According to historians, when seven islands — all fishermen colonies — constituted Bombay, there were two northern islands that faced each other — Mahim and Parel — both divided by a creek that was nothing more than a marshland. In the late 18th Century, there was a metamorphosis of sorts and many marshlands were reclaimed by the East India Company after it received the islands from a British monarch who had received it in dowry from the Portuguese. All areas between the islands were reclaimed. These reclaimed portions between Mahim and Parel islands were later known as Dadar and Elphinstone, also called Prabhadevi. Gradually, the roadways, bridges and railway stations were built over the next century.
The Prabhadevi shrine, dedicated to one of the seven deities that govern Bombay, was located just a kilometre from the Elphinstone. Bharat Gothoskar, a heritage enthusiast, said, “Prabhadevi is originally the name of this precinct as the shrine is based in a locality named after goddess Prabhavati Devi. While the idol dates back to the 12th Century, the temple was rebuilt 300 years ago and is worshipped by many in the neighbourhood.”
Interestingly, Governor Lord Elphinstone’s palace was located nearby, in the complex that currently houses the Haffkine Institute in Parel, the northern side of Elphinstone station.
Deepak Rao, a city historian said, “Lord Elphinstone was instrumental in the progress of this city. He had done much for the development of basic infrastructure and education during his tenure.”
In the book Anchoring A City Line, authors and city historians Sharada Dwivedi and Rahul Mehrotra said that the city’s progress in the 1850s and 60s was on account of the acumen of this governor and his successor Sir Bartle Frere. Lord Elphinstone was instrumental in demolishing the walls of the fort for the growth of the town and for the commencement of the Vihar water works that solved the city’s water woes.
His uncle Mountstuart Elphinstone was the first Elphinstone to be posted in Mumbai between 1819 and 1827 and the Elphinstone College in Fort was named after him.

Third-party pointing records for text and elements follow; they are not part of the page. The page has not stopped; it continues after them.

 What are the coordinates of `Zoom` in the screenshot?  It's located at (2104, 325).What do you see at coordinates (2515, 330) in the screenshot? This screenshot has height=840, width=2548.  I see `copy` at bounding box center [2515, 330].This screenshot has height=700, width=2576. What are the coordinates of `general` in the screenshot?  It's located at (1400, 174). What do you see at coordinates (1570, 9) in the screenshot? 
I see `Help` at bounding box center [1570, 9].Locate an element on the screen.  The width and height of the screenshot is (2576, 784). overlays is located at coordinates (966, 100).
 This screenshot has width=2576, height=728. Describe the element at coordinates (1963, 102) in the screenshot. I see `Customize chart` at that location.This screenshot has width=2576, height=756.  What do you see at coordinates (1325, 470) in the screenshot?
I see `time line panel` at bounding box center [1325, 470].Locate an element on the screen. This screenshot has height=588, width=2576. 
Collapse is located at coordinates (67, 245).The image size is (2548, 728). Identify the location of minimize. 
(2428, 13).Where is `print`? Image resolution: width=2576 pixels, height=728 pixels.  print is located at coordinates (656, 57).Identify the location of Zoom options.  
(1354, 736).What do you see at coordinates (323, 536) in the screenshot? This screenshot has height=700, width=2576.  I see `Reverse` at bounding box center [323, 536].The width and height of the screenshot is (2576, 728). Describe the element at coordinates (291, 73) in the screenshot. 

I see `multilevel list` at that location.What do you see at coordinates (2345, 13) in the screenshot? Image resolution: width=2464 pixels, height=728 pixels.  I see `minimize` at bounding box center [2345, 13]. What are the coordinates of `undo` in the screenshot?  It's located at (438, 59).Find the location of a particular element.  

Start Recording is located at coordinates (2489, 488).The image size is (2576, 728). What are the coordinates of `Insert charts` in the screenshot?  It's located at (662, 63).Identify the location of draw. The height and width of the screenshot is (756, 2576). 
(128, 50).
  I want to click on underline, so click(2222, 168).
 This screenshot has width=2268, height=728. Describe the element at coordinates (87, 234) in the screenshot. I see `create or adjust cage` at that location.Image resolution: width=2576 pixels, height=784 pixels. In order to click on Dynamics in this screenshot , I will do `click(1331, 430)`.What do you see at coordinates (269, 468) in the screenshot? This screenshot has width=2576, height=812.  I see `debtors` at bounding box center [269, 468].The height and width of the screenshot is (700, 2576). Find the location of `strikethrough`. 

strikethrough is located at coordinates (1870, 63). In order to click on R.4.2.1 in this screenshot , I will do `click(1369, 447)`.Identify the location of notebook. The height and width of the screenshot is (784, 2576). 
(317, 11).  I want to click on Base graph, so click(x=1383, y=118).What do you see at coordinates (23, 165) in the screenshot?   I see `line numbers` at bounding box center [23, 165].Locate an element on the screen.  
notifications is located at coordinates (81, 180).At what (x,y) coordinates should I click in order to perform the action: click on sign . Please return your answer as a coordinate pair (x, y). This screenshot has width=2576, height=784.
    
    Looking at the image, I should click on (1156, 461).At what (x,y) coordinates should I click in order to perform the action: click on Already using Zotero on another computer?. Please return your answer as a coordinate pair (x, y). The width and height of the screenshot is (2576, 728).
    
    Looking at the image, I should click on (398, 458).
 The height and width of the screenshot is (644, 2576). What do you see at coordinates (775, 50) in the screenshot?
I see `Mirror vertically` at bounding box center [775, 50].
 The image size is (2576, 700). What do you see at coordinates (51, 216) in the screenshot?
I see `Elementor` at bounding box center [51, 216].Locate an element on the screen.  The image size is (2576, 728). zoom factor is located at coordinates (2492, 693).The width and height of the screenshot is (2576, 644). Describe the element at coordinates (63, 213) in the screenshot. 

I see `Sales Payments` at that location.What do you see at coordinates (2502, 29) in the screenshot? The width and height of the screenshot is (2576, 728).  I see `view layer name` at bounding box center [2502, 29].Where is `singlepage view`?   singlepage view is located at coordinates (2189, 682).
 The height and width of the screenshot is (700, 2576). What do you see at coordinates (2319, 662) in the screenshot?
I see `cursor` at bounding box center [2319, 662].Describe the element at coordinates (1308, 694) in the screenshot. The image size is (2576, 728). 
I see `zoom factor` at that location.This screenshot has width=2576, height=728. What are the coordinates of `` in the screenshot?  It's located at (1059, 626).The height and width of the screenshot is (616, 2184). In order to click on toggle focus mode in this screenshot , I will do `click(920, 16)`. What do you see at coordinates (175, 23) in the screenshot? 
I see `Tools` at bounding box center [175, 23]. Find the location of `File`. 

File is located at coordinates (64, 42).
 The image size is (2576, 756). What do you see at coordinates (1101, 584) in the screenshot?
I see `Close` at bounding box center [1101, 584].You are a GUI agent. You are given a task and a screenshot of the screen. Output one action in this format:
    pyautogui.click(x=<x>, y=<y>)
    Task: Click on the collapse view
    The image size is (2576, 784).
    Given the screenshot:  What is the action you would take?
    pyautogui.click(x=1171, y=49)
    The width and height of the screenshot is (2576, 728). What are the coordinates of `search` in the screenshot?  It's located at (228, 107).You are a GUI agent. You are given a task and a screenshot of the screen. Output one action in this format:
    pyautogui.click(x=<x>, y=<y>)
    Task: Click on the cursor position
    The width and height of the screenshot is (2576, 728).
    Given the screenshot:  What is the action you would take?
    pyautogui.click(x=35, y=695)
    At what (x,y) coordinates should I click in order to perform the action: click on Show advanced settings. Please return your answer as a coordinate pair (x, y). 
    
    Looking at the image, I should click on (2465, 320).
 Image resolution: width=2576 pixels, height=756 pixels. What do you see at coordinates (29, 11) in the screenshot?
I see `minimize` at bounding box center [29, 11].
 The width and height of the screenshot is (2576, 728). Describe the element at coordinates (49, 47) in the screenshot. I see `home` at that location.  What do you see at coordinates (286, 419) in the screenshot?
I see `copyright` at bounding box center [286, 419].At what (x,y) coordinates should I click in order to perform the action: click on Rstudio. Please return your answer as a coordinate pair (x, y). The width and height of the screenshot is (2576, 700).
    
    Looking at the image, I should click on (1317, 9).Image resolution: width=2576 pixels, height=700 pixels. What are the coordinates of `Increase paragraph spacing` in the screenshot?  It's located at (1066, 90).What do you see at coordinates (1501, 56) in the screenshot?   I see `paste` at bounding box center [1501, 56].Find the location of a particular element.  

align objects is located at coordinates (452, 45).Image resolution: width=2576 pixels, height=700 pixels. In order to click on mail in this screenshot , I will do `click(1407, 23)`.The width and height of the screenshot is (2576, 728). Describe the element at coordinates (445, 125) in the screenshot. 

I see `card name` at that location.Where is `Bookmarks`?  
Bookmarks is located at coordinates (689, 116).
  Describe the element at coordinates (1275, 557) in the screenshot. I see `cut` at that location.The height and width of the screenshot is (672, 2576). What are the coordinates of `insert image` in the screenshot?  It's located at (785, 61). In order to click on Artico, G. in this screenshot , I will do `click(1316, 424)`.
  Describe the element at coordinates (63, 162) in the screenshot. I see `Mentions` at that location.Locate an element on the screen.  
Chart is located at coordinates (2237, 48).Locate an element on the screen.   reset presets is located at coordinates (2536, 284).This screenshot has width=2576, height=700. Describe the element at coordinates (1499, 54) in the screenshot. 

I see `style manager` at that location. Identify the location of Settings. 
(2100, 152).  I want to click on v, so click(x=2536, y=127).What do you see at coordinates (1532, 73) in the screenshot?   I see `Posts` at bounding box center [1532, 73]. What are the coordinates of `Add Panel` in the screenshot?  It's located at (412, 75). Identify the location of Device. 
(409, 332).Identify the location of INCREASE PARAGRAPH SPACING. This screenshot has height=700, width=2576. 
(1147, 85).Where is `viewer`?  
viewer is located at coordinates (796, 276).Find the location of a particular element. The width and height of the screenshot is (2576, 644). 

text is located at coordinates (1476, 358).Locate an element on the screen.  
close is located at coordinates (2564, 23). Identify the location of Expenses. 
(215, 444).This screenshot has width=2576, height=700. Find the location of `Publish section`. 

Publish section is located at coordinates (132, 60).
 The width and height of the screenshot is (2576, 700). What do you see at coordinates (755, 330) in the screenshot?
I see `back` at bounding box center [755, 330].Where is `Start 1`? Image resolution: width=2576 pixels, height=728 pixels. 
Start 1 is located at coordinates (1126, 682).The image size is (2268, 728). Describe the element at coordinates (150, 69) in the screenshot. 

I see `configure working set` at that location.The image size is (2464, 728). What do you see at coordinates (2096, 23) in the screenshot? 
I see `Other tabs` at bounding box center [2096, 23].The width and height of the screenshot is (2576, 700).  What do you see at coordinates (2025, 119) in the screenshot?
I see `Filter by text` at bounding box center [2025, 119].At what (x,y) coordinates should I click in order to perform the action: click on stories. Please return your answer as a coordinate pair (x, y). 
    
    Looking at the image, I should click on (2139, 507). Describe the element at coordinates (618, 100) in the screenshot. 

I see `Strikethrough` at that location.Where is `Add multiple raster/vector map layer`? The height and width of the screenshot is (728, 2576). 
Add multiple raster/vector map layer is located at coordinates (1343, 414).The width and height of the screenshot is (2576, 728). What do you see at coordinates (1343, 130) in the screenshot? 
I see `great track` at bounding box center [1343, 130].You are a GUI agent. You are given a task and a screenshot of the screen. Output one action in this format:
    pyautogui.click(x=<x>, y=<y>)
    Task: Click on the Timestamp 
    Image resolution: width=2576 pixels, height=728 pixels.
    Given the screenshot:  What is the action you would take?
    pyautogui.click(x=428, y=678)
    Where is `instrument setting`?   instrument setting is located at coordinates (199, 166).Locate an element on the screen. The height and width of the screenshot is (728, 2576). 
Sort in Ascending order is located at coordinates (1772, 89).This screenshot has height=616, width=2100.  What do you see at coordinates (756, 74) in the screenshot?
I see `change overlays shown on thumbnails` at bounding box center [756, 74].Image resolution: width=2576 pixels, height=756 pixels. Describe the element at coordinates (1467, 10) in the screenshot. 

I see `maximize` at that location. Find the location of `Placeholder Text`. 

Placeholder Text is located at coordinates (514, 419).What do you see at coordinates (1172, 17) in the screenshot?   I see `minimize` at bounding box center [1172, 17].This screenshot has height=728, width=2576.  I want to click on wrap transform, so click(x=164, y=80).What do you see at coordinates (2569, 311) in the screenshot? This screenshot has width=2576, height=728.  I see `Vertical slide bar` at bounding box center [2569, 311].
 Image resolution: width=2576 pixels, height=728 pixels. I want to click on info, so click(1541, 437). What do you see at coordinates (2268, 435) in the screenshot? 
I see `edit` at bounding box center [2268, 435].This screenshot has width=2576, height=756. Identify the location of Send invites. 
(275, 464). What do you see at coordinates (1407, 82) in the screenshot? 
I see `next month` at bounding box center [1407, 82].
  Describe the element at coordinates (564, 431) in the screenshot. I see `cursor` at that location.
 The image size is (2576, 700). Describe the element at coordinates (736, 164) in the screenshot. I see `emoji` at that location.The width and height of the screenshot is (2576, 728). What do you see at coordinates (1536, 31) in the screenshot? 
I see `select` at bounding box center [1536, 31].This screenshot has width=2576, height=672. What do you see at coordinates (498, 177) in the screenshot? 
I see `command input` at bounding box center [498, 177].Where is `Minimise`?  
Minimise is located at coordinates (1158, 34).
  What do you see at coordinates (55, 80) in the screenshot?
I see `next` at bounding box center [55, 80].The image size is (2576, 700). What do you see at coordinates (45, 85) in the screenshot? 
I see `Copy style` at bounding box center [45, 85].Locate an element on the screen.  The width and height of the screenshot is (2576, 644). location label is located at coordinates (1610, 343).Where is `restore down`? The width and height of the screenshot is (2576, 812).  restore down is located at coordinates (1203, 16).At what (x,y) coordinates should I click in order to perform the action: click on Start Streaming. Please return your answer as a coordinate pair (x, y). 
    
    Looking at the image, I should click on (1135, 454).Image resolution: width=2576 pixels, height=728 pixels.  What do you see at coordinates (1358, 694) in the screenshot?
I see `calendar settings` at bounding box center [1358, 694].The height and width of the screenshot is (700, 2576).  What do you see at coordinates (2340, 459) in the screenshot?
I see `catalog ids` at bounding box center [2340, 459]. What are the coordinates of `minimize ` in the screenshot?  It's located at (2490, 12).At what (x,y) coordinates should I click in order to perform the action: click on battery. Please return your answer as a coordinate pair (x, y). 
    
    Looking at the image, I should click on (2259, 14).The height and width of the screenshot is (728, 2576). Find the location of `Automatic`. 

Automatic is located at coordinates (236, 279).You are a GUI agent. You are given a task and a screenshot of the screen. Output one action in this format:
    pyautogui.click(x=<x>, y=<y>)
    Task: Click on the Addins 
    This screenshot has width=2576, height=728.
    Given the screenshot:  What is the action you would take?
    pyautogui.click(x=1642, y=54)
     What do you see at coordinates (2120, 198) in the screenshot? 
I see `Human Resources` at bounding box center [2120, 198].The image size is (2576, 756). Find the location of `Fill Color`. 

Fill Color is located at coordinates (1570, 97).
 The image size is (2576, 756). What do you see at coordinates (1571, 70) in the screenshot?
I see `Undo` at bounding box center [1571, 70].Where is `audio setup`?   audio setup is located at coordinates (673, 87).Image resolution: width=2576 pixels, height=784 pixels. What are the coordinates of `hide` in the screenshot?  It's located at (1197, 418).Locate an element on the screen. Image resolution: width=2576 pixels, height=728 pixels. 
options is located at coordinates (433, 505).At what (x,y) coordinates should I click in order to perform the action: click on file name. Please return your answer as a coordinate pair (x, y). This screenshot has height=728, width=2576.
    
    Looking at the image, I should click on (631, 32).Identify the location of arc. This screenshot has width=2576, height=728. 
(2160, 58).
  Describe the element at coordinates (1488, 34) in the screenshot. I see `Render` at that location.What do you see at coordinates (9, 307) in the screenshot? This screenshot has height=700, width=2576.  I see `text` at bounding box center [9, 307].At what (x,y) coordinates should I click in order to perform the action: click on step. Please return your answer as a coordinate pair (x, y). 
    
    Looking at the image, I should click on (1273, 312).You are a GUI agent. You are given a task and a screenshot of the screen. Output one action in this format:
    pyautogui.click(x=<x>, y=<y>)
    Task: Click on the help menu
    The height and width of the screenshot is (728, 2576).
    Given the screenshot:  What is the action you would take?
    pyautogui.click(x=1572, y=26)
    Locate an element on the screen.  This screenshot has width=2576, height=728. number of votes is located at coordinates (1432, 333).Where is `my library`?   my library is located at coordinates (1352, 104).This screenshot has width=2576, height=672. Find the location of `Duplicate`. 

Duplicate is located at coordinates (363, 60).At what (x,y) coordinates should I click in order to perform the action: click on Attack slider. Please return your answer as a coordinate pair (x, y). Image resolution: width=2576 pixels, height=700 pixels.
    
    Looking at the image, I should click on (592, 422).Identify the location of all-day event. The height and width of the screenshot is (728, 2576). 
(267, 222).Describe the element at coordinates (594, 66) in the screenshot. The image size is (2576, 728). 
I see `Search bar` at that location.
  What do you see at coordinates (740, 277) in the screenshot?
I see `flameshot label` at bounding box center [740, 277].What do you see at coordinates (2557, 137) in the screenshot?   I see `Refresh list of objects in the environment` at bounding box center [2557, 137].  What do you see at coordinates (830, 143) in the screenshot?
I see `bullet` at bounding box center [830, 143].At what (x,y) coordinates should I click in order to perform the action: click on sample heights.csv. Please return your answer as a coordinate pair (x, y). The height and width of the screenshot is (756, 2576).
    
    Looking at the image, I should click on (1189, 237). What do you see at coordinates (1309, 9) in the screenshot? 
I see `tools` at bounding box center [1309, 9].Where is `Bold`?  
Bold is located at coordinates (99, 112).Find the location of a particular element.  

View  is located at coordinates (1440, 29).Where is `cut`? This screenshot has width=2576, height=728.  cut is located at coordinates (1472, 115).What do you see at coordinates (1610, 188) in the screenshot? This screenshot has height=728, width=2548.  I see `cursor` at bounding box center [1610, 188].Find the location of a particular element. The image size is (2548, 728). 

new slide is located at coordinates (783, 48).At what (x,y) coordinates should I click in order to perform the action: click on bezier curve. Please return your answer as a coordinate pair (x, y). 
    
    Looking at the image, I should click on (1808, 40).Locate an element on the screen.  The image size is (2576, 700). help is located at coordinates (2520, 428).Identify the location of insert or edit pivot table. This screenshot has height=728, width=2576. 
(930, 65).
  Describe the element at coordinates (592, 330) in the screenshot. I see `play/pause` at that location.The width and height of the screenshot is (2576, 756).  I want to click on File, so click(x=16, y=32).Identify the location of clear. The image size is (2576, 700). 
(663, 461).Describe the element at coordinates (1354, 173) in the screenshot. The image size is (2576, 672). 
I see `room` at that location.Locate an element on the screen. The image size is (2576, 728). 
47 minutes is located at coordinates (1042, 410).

The Elphinstone railway station, road, bridge and the circle in the area have all been named after Lord John Elphinstone.
The station itself is a significant point in the network as it connects the western and central suburbs and is located in the heart of the former mill lands. In his book Halt Station India, railway historian Rajendra B Aklekar said, “Elphinstone Road station originally consisted of two stations separated by quarter of a mile with independent issuing and collecting staff. The Up platform was connected with Cadell Road overbridge by a staircase. The Down one led to a road in the west of the track. This was roughly at a site where the railway sub-station stands today. The station’s name is said to have been picked up from the name of the road that led to the Elphinstone Spinning & Weaving Co. Ltd Mills near the station where India Bulls Finance Centre stands today.”
From fishing colonies, marshlands and mills to the bevy of skyscrapers that now crowd this part of Central Mumbai, the area around Elphinstone railway station has been witnessing repeated transformations. As one historian said, “One could say changing the name of the station to Prabhadevi is going back to the roots and reviving its genesis, but this decision is inconsequential; it will not reshape or rewrite history.”